In vivo [101,106] and in vitro [101] activation of PSCs have extensive involvement in pancreatic tumor microenvironment and tumor desmoplasia. However, growth factor enrichment of tumor microenvironment has resulted in extracellular matrix formation and thus, tumor desmoplasia [181].

Engagement of these growth factors (VEGF, IGF, PDGF, FGF, EGF, TGFβ) and their signaling cascades at different stages of pancreatitis and pancreatic carcinoma development appear to be crucial for the progression of these diseases. Intensive investigation is needed to determine whether the crosstalk between different growth factors in pancreatitis and pancreatic carcinoma is useful to define the pathological staging of patients and dissect them into different treatment subgroups. In depth explorations are required to define growth factors' participation in the process of transformation of chronic pancreatic diseases to intraepithelial neoplasia and then to pancreatic adenocarcinoma. Molecular targeted chemotherapy may improve the therapeutic approach as an adjuvant to surgery in some pancreatic carcinoma patient subgroups. Hence, understanding of the molecular signature of different growth factors and their receptors is of importance for diagnosis and management of pancreatic disease.

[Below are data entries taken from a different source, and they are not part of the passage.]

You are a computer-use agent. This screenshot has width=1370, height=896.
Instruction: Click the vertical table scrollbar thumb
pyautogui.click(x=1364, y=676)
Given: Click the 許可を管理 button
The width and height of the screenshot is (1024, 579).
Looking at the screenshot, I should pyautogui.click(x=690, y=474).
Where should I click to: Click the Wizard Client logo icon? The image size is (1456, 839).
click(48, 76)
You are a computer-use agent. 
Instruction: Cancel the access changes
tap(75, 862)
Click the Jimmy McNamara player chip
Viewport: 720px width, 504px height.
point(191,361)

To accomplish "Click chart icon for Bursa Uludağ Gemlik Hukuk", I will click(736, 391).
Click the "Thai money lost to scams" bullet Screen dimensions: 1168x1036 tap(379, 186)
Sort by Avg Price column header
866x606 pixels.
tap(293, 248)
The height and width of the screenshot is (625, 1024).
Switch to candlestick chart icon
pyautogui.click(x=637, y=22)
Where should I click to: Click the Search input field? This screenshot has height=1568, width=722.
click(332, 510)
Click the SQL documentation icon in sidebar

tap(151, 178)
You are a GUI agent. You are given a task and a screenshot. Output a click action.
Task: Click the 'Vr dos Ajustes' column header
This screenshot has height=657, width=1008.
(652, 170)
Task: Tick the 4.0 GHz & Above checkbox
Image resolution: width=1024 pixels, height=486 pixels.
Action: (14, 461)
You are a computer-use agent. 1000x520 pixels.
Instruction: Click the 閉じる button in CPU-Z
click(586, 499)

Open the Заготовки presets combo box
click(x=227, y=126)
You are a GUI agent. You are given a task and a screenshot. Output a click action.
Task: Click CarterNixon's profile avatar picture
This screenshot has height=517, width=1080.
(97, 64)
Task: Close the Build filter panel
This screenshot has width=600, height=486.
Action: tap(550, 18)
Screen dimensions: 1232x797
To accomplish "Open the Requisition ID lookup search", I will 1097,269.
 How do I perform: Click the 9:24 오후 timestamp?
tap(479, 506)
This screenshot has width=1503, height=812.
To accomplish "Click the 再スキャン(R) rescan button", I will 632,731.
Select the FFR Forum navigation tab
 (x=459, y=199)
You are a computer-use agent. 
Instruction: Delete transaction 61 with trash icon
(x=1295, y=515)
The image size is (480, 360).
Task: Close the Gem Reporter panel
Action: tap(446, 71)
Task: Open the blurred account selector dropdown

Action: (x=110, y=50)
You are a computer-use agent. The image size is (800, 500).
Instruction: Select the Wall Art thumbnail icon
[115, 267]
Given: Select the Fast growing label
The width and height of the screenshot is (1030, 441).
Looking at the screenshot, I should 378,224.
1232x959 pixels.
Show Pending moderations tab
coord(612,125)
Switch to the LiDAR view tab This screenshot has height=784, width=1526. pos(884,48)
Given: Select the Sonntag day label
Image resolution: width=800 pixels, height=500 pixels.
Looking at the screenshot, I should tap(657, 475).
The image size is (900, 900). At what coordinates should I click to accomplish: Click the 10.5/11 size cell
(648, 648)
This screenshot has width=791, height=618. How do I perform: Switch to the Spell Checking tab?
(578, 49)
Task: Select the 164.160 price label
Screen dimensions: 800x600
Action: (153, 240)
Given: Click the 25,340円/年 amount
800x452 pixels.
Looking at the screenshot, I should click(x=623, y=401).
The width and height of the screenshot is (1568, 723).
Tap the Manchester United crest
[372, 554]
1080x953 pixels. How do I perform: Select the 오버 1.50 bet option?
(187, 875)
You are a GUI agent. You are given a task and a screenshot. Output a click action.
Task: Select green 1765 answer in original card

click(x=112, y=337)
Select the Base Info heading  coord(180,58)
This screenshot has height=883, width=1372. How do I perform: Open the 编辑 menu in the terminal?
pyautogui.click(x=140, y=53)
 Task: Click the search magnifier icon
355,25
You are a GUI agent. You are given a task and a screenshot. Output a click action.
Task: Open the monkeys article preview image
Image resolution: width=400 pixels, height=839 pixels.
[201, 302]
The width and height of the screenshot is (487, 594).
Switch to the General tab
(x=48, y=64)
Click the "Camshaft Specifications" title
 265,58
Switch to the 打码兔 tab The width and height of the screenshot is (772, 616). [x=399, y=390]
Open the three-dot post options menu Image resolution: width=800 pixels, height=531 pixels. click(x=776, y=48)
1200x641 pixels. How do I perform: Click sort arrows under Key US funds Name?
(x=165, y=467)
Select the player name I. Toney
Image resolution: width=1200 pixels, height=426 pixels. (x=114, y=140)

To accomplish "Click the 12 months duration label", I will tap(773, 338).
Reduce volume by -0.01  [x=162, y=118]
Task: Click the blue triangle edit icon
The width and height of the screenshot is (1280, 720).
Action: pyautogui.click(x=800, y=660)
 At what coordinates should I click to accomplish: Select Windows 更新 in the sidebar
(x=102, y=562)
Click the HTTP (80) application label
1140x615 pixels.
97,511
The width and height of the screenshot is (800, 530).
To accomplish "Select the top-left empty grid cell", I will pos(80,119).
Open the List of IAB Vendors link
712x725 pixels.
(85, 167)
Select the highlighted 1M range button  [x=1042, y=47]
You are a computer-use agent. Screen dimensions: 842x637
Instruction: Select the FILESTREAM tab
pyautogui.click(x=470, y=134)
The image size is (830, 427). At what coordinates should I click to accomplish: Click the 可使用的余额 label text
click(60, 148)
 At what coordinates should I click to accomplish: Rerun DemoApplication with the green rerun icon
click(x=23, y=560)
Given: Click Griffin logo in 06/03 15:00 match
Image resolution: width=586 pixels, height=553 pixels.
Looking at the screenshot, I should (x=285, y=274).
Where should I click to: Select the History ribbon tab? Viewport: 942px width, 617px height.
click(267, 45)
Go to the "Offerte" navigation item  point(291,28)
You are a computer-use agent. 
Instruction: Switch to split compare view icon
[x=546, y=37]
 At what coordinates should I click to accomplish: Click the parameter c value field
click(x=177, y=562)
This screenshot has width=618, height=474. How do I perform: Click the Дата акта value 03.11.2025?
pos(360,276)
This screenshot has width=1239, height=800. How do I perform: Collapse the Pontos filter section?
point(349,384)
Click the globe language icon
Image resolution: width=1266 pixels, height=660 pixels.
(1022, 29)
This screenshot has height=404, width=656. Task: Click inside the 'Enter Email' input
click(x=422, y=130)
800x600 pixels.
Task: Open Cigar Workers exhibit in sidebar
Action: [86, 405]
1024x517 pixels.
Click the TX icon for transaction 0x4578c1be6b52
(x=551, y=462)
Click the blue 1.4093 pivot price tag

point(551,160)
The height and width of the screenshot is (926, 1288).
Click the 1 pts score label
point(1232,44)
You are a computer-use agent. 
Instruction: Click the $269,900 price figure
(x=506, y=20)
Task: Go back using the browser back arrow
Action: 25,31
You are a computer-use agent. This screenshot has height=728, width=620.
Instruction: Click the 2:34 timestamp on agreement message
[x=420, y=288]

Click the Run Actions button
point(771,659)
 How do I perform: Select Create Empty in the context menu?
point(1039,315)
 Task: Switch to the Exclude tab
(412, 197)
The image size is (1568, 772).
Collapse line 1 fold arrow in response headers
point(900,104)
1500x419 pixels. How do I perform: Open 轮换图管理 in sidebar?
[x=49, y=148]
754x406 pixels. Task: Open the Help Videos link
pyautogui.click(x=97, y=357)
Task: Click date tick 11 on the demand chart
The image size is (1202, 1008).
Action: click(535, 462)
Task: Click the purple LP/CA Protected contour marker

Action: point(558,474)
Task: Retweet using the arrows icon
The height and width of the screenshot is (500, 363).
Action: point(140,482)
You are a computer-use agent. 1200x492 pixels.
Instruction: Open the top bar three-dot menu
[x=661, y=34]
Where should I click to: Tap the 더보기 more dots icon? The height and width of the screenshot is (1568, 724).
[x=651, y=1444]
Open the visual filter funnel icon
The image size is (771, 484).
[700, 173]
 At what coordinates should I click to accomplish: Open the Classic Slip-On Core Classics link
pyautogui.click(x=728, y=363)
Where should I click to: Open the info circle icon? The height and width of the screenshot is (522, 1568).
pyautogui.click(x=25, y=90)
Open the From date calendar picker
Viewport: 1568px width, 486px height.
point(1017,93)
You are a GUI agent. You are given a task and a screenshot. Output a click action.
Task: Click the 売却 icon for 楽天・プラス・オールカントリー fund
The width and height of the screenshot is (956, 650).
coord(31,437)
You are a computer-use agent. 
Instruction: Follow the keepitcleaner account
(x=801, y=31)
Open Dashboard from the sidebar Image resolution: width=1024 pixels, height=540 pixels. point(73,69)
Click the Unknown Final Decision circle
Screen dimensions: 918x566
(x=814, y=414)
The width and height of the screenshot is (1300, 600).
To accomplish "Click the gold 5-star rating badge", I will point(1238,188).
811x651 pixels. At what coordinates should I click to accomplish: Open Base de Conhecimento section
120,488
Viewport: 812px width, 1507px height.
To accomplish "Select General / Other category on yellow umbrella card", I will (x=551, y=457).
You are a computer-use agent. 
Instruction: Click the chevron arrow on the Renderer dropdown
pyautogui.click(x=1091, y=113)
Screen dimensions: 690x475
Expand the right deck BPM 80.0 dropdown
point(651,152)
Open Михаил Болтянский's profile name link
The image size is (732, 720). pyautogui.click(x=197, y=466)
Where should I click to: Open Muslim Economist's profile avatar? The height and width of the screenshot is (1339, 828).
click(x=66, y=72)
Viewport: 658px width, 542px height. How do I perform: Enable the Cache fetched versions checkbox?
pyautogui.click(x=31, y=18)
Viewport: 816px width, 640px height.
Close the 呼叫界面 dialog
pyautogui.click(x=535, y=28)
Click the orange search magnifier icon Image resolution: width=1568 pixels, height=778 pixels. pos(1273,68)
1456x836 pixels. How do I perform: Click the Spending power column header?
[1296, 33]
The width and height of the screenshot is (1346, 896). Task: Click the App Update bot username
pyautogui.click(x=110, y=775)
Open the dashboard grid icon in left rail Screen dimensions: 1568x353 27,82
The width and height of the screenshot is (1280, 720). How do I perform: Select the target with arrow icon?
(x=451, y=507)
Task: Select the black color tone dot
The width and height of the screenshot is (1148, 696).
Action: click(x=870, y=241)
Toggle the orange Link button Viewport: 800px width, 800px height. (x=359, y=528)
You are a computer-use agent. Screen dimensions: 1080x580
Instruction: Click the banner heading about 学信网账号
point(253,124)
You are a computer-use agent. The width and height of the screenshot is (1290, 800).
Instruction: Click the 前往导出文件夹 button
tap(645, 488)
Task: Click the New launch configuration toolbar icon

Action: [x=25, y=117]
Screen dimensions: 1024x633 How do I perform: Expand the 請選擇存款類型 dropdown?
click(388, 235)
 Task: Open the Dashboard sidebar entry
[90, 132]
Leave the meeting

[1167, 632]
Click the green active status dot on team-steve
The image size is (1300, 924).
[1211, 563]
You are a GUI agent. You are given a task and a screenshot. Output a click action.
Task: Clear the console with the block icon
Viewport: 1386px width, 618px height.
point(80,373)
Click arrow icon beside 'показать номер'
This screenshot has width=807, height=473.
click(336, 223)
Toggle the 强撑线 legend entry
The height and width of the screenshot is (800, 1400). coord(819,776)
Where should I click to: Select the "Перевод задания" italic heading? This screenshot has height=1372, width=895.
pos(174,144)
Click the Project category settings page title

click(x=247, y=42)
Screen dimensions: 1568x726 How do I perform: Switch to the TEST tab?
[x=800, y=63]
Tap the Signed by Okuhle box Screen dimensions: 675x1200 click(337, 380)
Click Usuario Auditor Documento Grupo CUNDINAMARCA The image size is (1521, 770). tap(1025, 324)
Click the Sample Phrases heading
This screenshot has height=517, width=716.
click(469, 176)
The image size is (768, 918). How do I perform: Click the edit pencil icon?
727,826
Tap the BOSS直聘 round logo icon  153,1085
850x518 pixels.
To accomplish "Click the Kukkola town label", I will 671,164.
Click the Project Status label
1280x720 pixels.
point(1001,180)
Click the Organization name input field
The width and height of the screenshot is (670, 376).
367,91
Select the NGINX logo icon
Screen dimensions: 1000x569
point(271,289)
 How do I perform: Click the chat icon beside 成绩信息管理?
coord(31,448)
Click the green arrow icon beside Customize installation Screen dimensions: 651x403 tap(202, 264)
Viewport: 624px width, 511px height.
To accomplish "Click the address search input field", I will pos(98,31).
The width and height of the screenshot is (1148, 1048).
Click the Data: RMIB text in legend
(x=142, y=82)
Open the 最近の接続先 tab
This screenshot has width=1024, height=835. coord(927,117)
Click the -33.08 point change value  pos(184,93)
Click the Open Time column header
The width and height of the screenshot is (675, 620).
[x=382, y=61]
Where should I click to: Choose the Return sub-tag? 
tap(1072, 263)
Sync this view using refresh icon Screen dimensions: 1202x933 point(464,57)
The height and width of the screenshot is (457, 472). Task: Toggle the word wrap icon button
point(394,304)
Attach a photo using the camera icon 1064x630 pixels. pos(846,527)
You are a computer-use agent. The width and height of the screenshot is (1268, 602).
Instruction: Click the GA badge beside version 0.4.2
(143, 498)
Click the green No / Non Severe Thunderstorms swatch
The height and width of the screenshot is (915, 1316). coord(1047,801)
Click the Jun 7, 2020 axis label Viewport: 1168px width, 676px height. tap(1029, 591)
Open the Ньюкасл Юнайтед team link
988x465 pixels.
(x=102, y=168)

Studies investigating the involvement of growth factors provide novel insights into the patholophysiological processes of pancreatic disease. Conceptually, development and progression of pancreatitis and pancreatic carcinoma depend on various signaling pathways involved in cancer desmoplasia, proliferation and progression. Areas for future exploration include a better understanding of the crosstalk between various molecules involved in angiogenesis, tumor progression, and sustained tumor cell growth. These studies will provide additional insight into growth factor regulated processes that may translate into novel therapeutic approaches that target specific growth factors and their mediators that are involved in pancreatic disease processes.